Took me a few hours of compiling of pertinent evidence and an extremely frank chat with board member who came in today, followed by a lengthy conference call with a few more after managing to demonstrate to her why we were looking at a potential financial and PR disaster.

Words can't express how relieved I am. Funny enough, there even seem to be brownie points available for tanking a strategic initiative. Something about protecting our business interest or other.

I'm okay with our business interest being served and happy I could assist - but nowhere near as happy as I am about being able to walk into the office tomorrow and informing my poor, tortured team that they and I get to do stuff that's actually achievable and enjoyable once more.

This must be what Robby the house elf felt like when given that sock! Grin

OP posts:
DilianaDilemma · 03/07/2018 23:38

*Dobby

OP posts:
UnexpectedItemInShaggingArea · 04/07/2018 05:06

Well done.

Hope that means you can distance yourself from oddball now.

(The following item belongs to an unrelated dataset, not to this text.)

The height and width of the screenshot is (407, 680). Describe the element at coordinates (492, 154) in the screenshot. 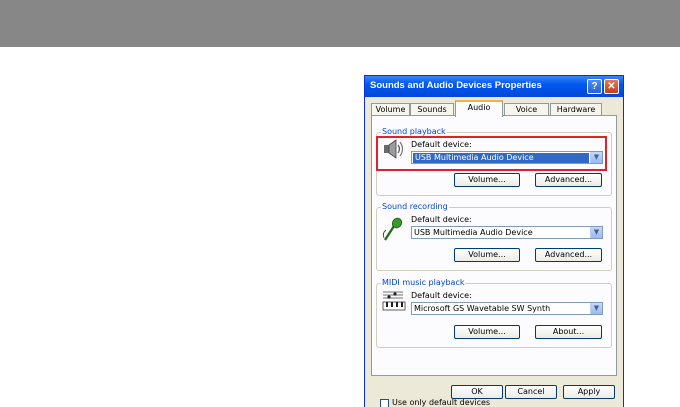

I see `playback-highlight-box` at that location.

DilianaDilemma · 04/07/2018 07:05

I bloody hope so, too.

Unfortunately, I may have technically fulfilled my side brief in that I did, albeit in a somewhat more drastic way than originally planned, prevent him from screwing things up for us big time, so I might get asked again. They can't possibly afford the raise I'll be demanding in exchange! Shock

On the upside: this is why I (normally) enjoy working for this company. A middle manager with a catalogue of solid arguments being able to sway the board if crucial interests are at stake is exactly what should happen according to every MBA course out there. Pulling the plug on a failing project is precisely what you're meant to do if and when all reasonable avenues to fix things have been exhausted. And yet, I keep on seeing this not happening because someone or other is scared of losing face. I'm actually quite proud of the firm I work for today.

OP posts:
Sparkletastic · 04/07/2018 08:10

You've handled this with aplomb and I like the sound of your organisational culture.